The agent has context you don't at the end of a long session. It knows which rules it consulted, which ones it had to interpret ambiguously, and where it made a decision it wasn't confident about. It can surface those explicitly if you ask.
Review what it produces. Reject what's too general. Add what's specific and accurate.
This loop does two things. First, it keeps CLAUDE.md current without requiring you to remember what happened three sessions ago. Second, it produces rules written in a format the agent understands, because the agent wrote them.
Workflow: treat CLAUDE.md as a living specification under version control
CLAUDE.md should be in git. Commit messages should say why a rule changed, not just that it did.
Add explicit idempotency requirement to jobs/CLAUDE.md
Background job wrote duplicate notifications in production on 2024-11-12
because the retry logic ran perform twice. Added rule with failure mode attached.
Read the git history of CLAUDE.md the same way you'd read the git history of a schema file. It tells you what the codebase has learned about itself. A rule with no commit context is a rule you'll forget to defend when someone asks why it exists.

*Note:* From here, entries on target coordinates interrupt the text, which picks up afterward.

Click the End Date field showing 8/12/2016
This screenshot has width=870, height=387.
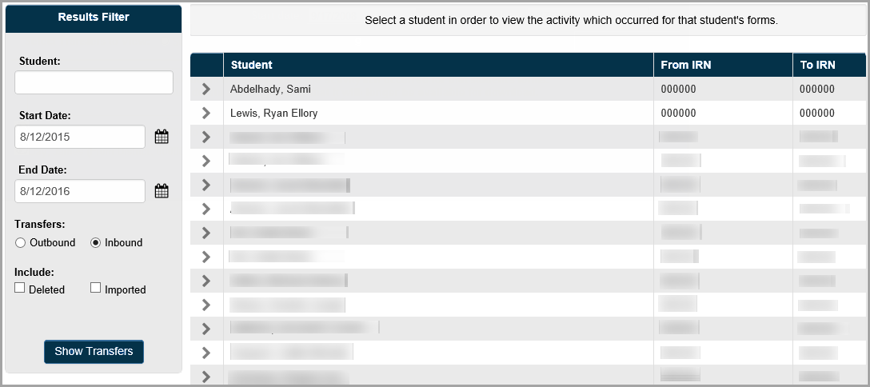point(80,191)
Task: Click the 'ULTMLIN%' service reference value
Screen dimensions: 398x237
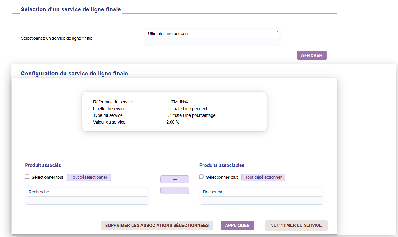Action: pos(177,102)
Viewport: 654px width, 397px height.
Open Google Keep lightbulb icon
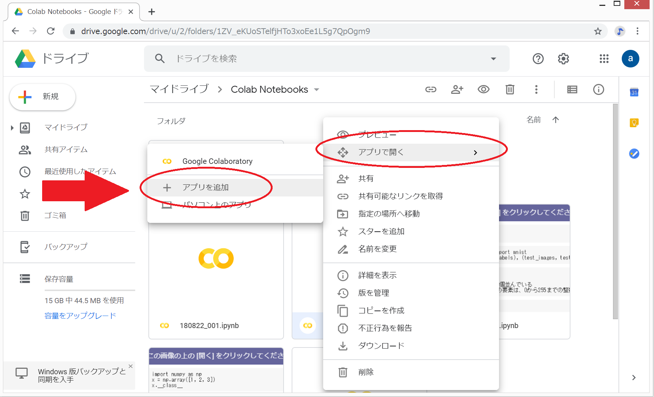[634, 123]
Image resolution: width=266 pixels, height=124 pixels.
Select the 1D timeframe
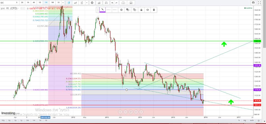(40, 2)
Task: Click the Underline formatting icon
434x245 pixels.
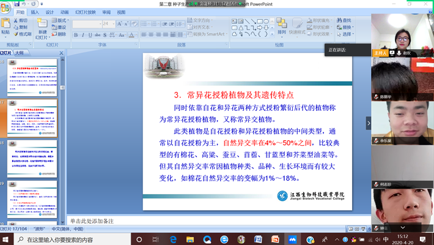Action: click(91, 35)
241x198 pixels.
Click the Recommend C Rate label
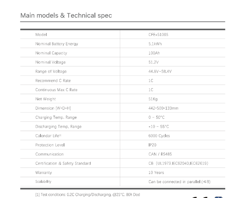[53, 81]
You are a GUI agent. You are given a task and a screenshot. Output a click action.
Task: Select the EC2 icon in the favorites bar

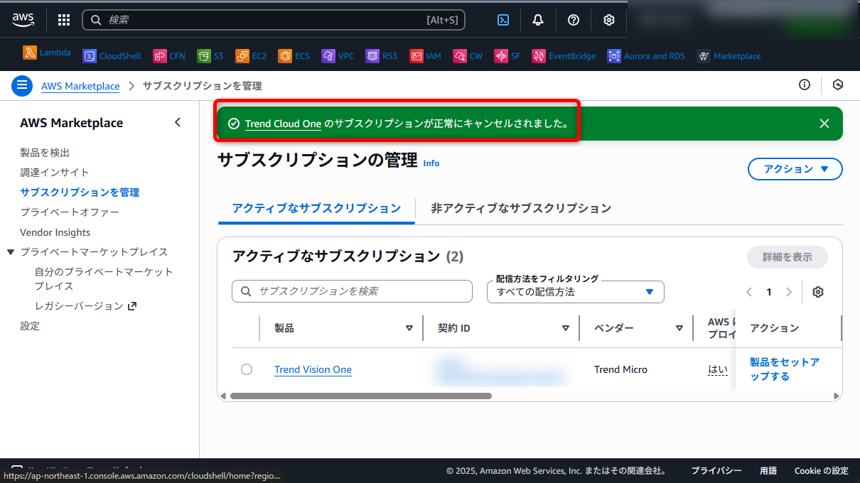point(251,55)
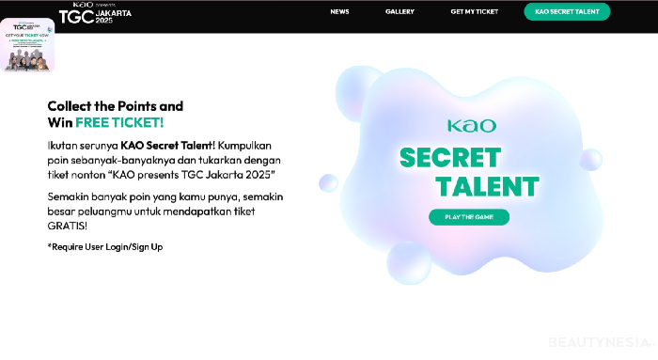
Task: Open the Get Your Ticket poster thumbnail
Action: [27, 45]
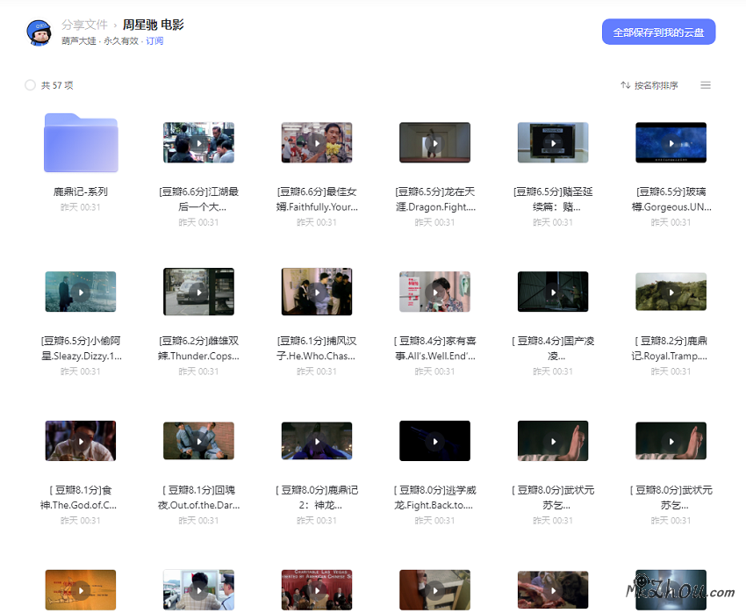Click 葫芦大娃's avatar icon

coord(39,32)
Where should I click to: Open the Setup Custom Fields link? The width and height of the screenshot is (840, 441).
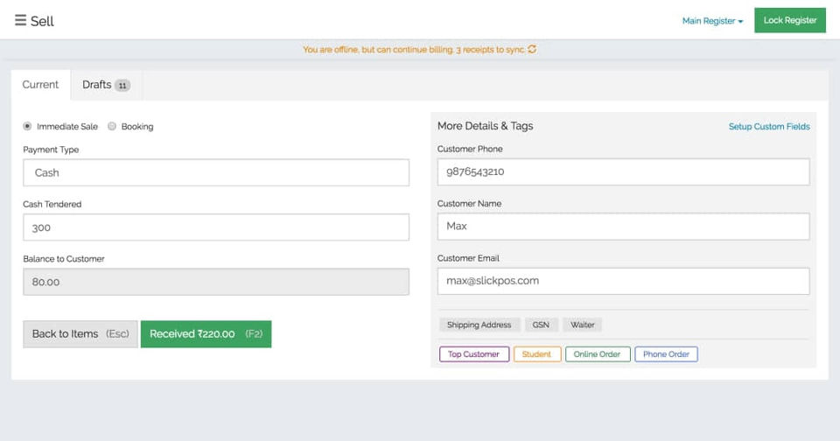[769, 127]
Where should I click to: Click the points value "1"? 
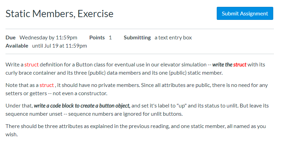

A practical schedule: review CLAUDE.md every Friday, same as any other configuration that controls production behavior. Ask three questions:
- Which rules did the agent follow incorrectly this week? Rewrite them.
- Which decisions did we make that aren't encoded yet? Add them.
- Which rules are stale because the codebase has changed? Remove or update them.
Ten minutes. The agent's output quality is a direct function of how current the file is. Stale context produces output that was correct for the codebase you had six months ago.
Workflow: ask the agent to audit its own compliance
At the start of a session where the work is consequential, run this before any task:
Read CLAUDE.md, then read the files you're about to modify.
Before writing any code, list:
1. Which rules in CLAUDE.md apply to this task
2. Any existing code in the target files that already violates those rules
3. Any ambiguity in the rules that you'll need me to resolve
This surfaces two problems before they compound: rules the agent would have applied inconsistently, and existing violations it would have implicitly extended by matching surrounding code.
The audit takes thirty seconds. It prevents the situation where the agent writes new code that follows your rules while the file it's modifying already breaks them, and now you have an inconsistency with the agent's fingerprints on both sides of it.
The underlying model
CLAUDE.md is a specification for a collaborator who has no memory between sessions, has read every Rails codebase that existed before its training cutoff, and defaults to the most common pattern when your instructions are ambiguous.
The file's job is to replace "most common Rails pattern" with "this specific codebase's pattern." It can only do that job if the rules are negative and specific, the reasons are attached, the examples show the wrong and right version side by side, and the file is updated when the codebase learns something new.
Write it like a contract your future self will have to enforce. Because every session, you're handing the codebase to someone who has never seen it before and has to be told everything that matters.
The README version of CLAUDE.md produces a generic collaborator. The specification version produces one that can be trusted with a schema migration.